SAS data steps as well as some procedures require that the data have been pre-sorted, thus it is common for users to call either PROC SORT or include ORDER BY in SQL statements. Spark in turn does not require data to be pre-sorted, thus in some cases there is no need to preserve ordering.

As of today, Alchemist can't reliably detect whether ordering is needed or not and thus errs on the side of caution and preserves ordering. This should not lead to significant performance degradation since Spark is smart enough to eliminate all but the last sort.

However, if you are sure that ordering is not needed you may use node filtering to prevent PROC SORT from being converted.

FIRST. and LAST. DATA Step Variables

The generated code may produce different results depending on the sort order of non-BY columns. Achieving deterministic results requires the user to specify the sort order, but this feature will be implemented in a future update.

Calculated Columns

SAS allows referencing calculated columns in the same SELECT statement where they are defined. Despite documentation only mentioning SELECT and WHERE, it may also be used in GROUP BY and HAVING clauses.

Spark has a similar capability called Lateral Column Alias aka LCA (for more details read the announcement blog). The key differences with SAS are: - LCA is only supported in SELECT and HAVING clauses - If a source table has a column of the same name as the calculated column, the source column will be used (SAS will use the calculated column)

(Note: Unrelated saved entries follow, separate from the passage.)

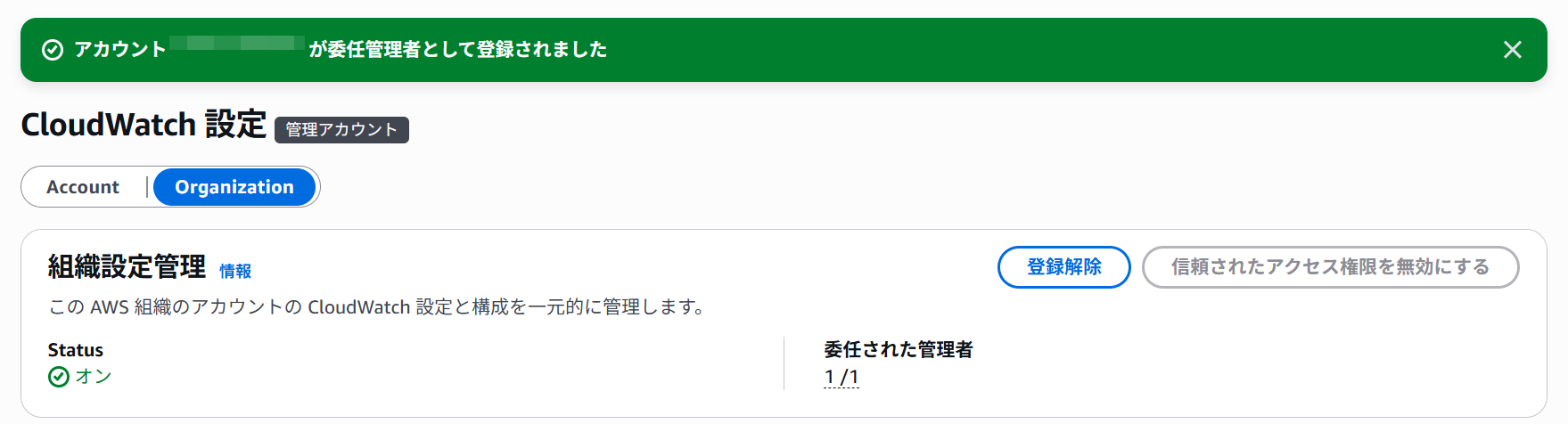
Task: Click the 組織設定管理 section heading
Action: pos(127,266)
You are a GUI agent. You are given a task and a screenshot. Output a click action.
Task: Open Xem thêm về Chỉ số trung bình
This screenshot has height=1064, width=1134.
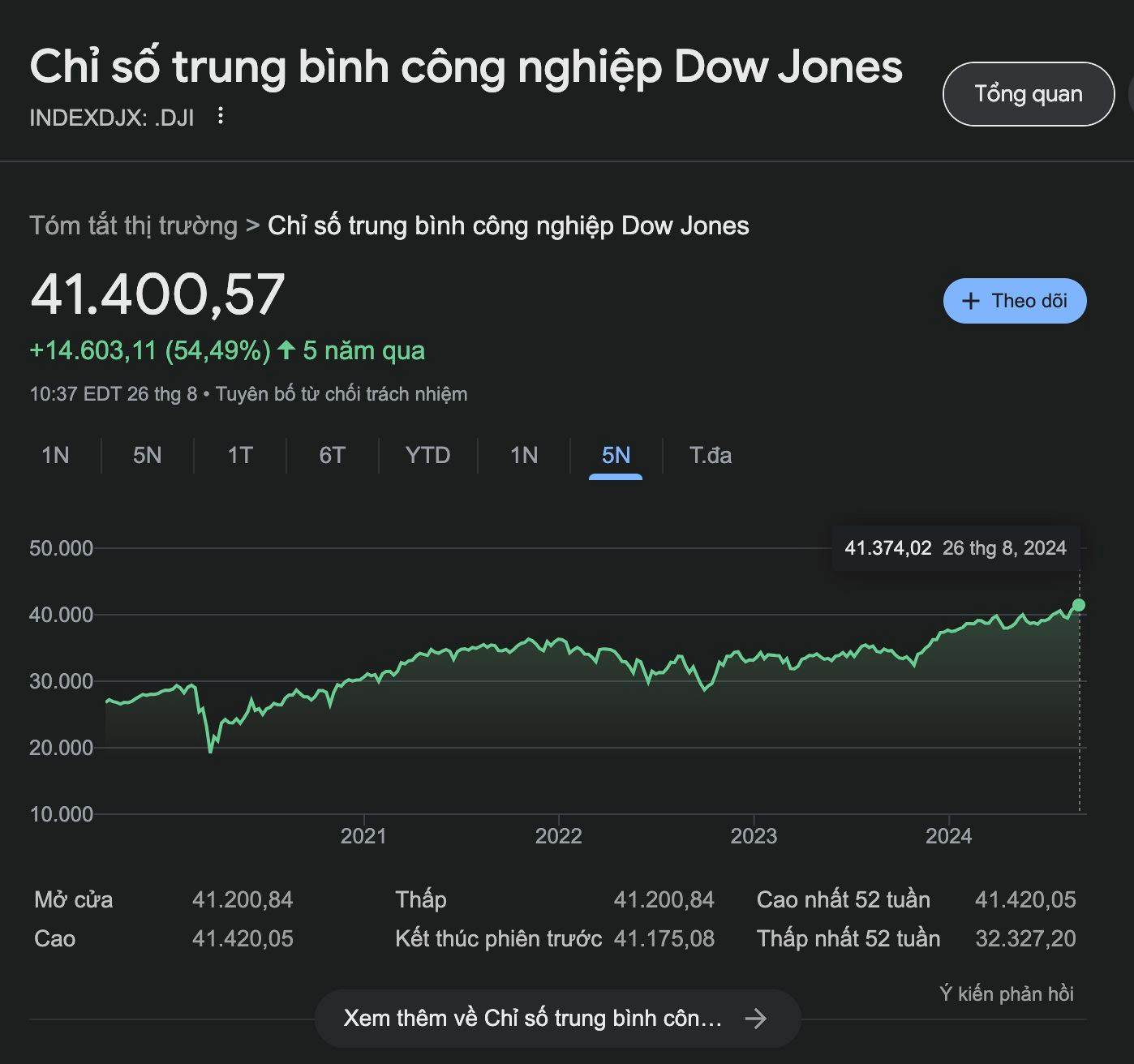click(x=557, y=1019)
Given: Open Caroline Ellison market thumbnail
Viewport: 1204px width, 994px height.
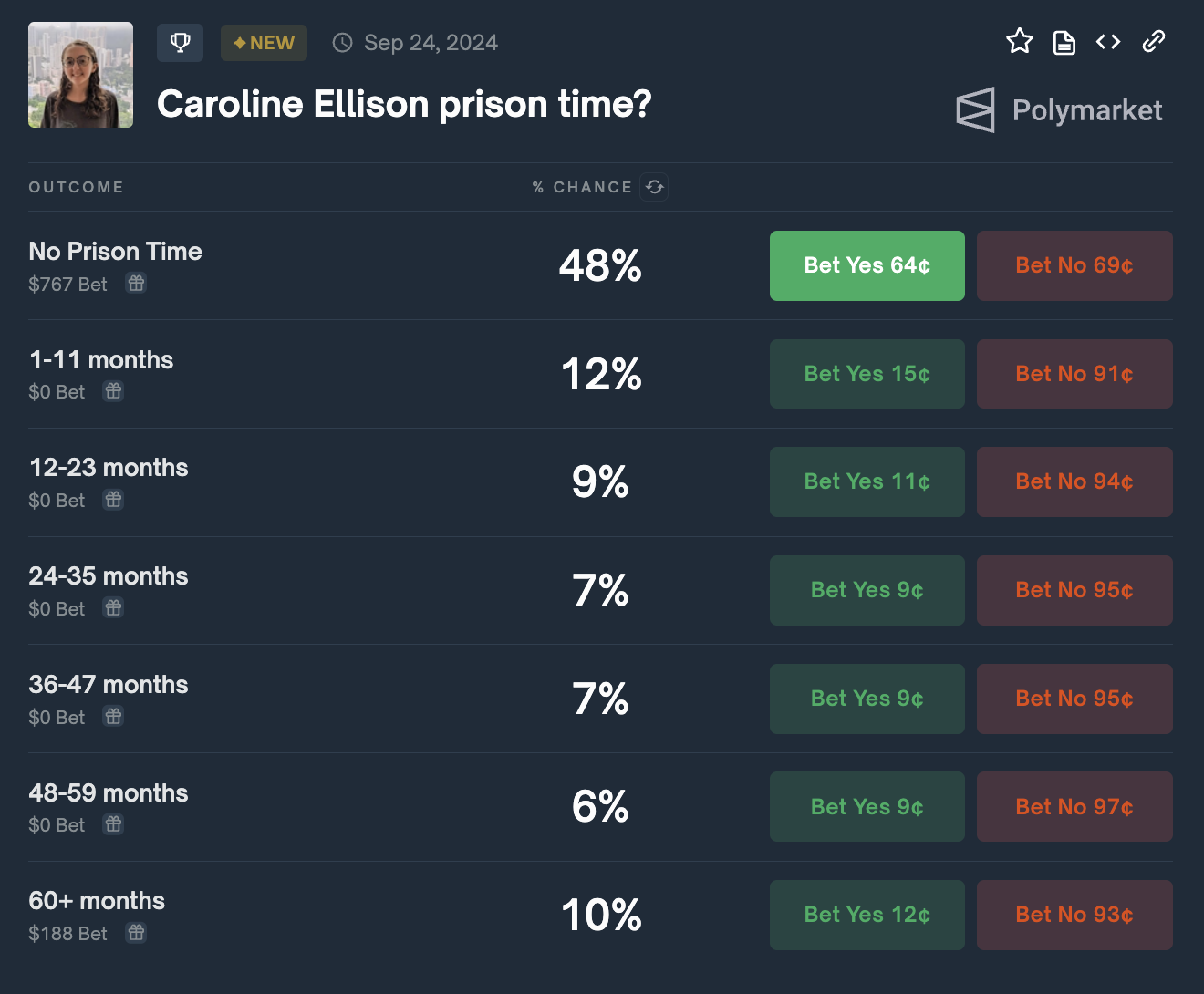Looking at the screenshot, I should pos(80,75).
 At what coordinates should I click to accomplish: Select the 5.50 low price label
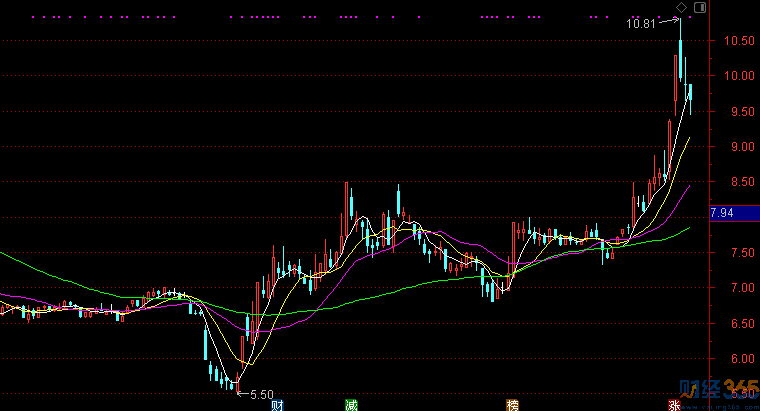point(262,395)
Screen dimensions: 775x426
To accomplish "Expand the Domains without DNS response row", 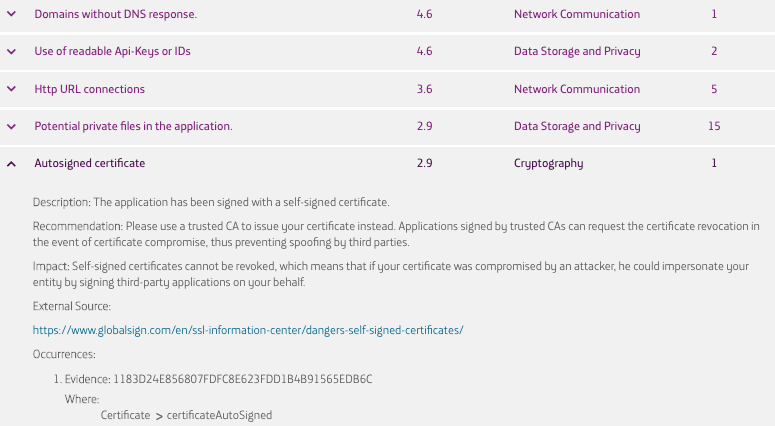I will pyautogui.click(x=12, y=15).
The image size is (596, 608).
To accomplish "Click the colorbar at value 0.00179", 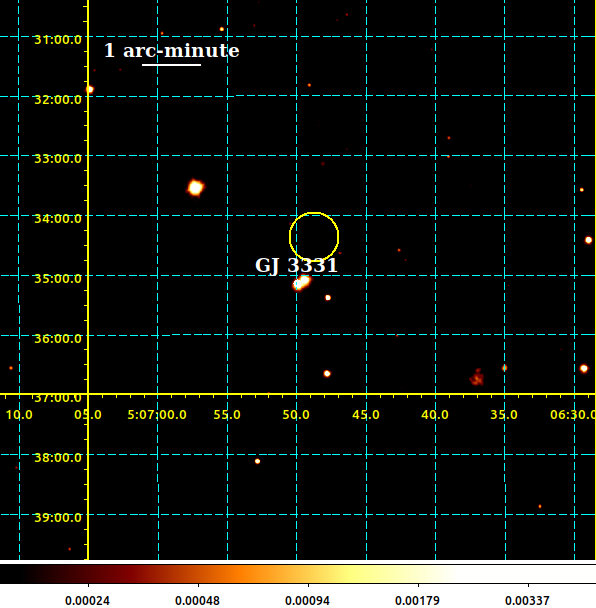I will 418,575.
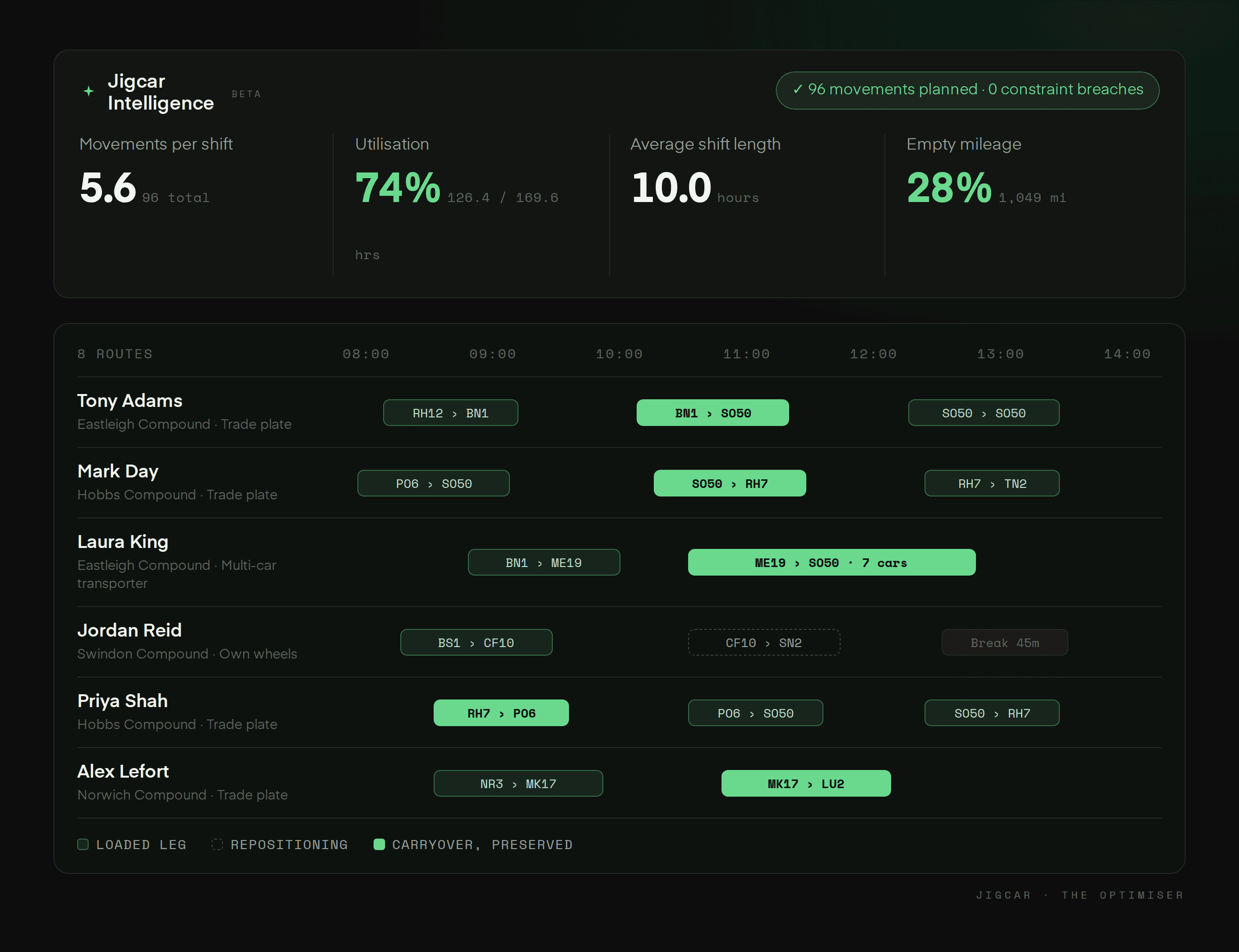Select the BETA label next to the title

coord(246,94)
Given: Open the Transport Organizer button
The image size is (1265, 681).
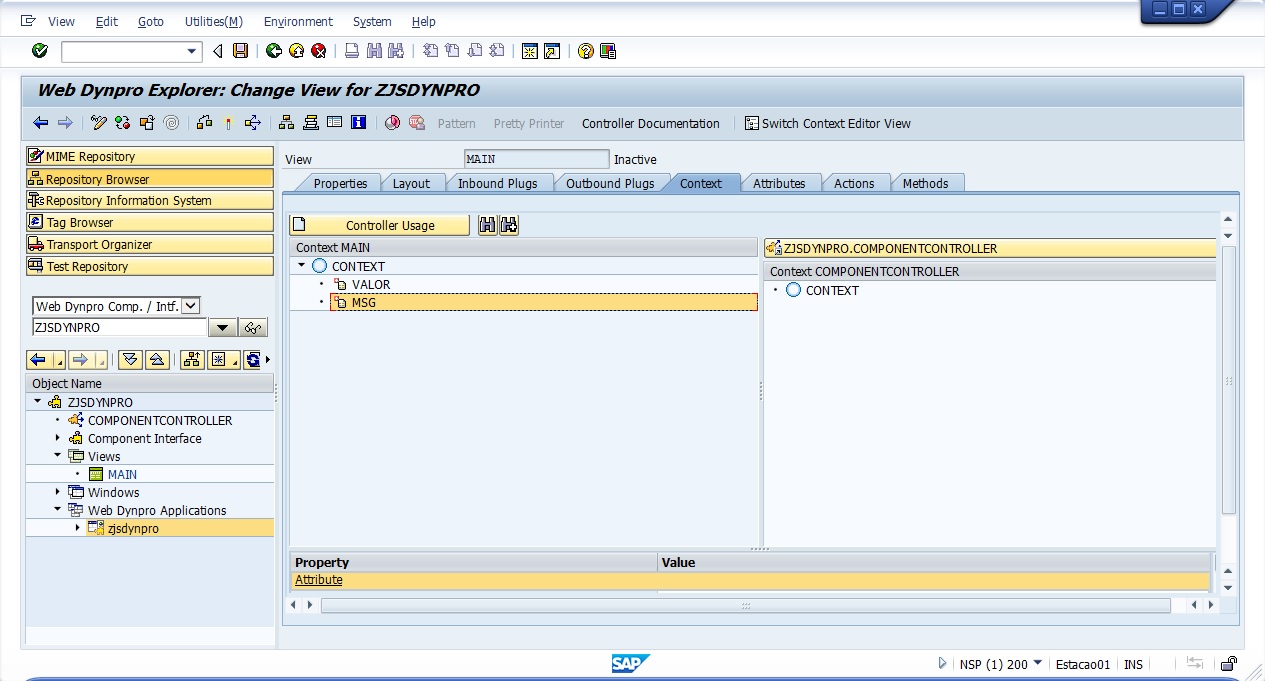Looking at the screenshot, I should click(x=149, y=244).
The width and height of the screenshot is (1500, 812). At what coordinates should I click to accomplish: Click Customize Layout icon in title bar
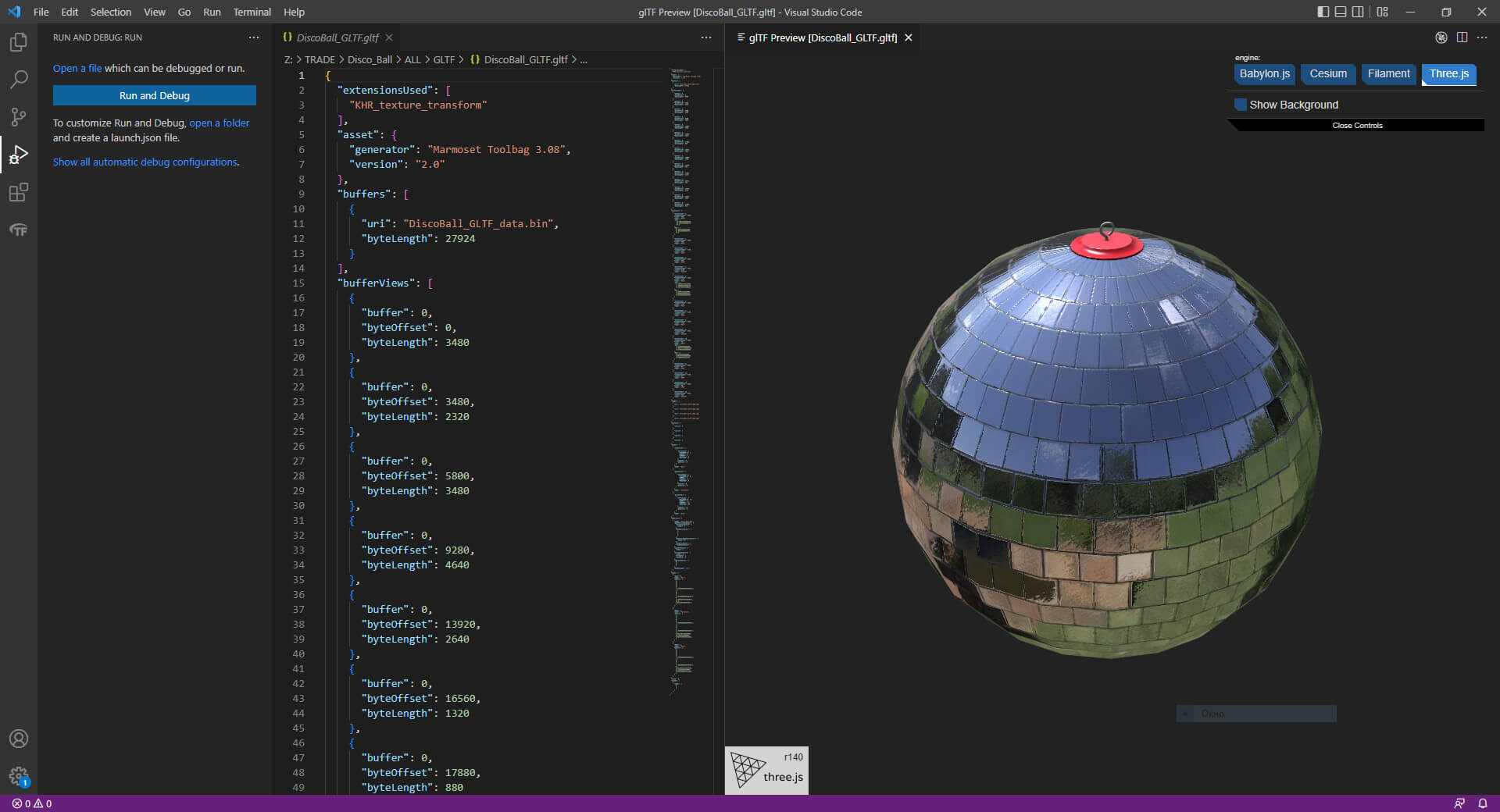[x=1383, y=12]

As of now, Alchemist converts SAS calculated columns by naming them _CALC_<col_name> to avoid potential column name collisions and then renames them back to the original name, without checking whether LCA is possible.

Spark Runtime compatibility

Alchemist may generate Databricks SQL statements that work in Databricks Runtime but may not work in Apache Spark Runtime. The list of such constructs includes:

  • QUALIFY clause
  • EXCEPT clause (SELECT * EXCEPT(col) FROM ...)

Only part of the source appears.